- [YOUR OBJECTIVE]: Reproduce the records exactly, beginning with their first line and ending with the line that contains "3) 2021文化盃評分表-Q版好神設計-土地公C.docx (701, 1513)", and output nothing more.

[SUPPLIED DATA — start]

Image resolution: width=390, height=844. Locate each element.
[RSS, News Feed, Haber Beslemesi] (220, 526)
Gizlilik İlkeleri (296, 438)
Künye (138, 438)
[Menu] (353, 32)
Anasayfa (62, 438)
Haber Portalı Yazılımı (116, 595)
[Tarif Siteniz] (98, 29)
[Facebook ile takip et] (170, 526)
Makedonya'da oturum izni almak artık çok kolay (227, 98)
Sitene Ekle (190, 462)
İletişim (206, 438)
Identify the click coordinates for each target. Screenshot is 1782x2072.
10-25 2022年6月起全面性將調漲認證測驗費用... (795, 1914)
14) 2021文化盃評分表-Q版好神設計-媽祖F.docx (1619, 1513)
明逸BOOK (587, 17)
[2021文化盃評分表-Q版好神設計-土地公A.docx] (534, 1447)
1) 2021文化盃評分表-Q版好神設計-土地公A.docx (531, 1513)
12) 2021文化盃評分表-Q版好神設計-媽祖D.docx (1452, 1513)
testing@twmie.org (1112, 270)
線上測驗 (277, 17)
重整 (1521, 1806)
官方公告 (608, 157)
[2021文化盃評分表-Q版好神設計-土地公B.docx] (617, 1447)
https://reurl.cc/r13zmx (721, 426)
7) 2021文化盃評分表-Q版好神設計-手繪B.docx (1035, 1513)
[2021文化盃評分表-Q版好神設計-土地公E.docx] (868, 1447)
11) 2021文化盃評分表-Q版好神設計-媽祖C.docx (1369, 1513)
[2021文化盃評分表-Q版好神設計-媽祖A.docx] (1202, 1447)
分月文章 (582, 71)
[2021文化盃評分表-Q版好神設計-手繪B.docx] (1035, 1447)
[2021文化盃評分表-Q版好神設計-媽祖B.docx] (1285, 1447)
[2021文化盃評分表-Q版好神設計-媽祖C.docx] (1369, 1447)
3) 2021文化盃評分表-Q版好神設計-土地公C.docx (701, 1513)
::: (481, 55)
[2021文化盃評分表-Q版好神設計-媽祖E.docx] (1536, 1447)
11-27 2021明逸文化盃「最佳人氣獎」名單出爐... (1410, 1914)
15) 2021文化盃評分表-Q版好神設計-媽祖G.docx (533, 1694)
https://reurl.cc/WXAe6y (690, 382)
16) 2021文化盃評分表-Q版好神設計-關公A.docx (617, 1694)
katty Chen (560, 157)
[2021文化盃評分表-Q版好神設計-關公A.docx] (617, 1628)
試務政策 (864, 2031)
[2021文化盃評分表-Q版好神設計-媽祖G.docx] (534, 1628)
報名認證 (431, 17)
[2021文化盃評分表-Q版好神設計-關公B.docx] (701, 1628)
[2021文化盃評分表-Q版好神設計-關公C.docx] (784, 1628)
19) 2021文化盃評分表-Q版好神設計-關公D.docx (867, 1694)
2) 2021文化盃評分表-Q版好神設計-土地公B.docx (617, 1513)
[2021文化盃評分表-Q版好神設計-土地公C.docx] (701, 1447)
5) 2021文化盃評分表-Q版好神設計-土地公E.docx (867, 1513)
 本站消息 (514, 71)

[SUPPLIED DATA — finish]

- [FINAL ANSWER]:
Image resolution: width=390, height=844. Locate each element.
[RSS, News Feed, Haber Beslemesi] (220, 526)
Gizlilik İlkeleri (296, 438)
Künye (138, 438)
[Menu] (353, 32)
Anasayfa (62, 438)
Haber Portalı Yazılımı (116, 595)
[Tarif Siteniz] (98, 29)
[Facebook ile takip et] (170, 526)
Makedonya'da oturum izni almak artık çok kolay (227, 98)
Sitene Ekle (190, 462)
İletişim (206, 438)
Identify the click coordinates for each target. Screenshot is 1782x2072.
10-25 2022年6月起全面性將調漲認證測驗費用... (795, 1914)
14) 2021文化盃評分表-Q版好神設計-媽祖F.docx (1619, 1513)
明逸BOOK (587, 17)
[2021文化盃評分表-Q版好神設計-土地公A.docx] (534, 1447)
1) 2021文化盃評分表-Q版好神設計-土地公A.docx (531, 1513)
12) 2021文化盃評分表-Q版好神設計-媽祖D.docx (1452, 1513)
testing@twmie.org (1112, 270)
線上測驗 (277, 17)
重整 (1521, 1806)
官方公告 (608, 157)
[2021文化盃評分表-Q版好神設計-土地公B.docx] (617, 1447)
https://reurl.cc/r13zmx (721, 426)
7) 2021文化盃評分表-Q版好神設計-手繪B.docx (1035, 1513)
[2021文化盃評分表-Q版好神設計-土地公E.docx] (868, 1447)
11) 2021文化盃評分表-Q版好神設計-媽祖C.docx (1369, 1513)
[2021文化盃評分表-Q版好神設計-媽祖A.docx] (1202, 1447)
分月文章 (582, 71)
[2021文化盃評分表-Q版好神設計-手繪B.docx] (1035, 1447)
[2021文化盃評分表-Q版好神設計-媽祖B.docx] (1285, 1447)
[2021文化盃評分表-Q版好神設計-媽祖C.docx] (1369, 1447)
3) 2021文化盃評分表-Q版好神設計-土地公C.docx (701, 1513)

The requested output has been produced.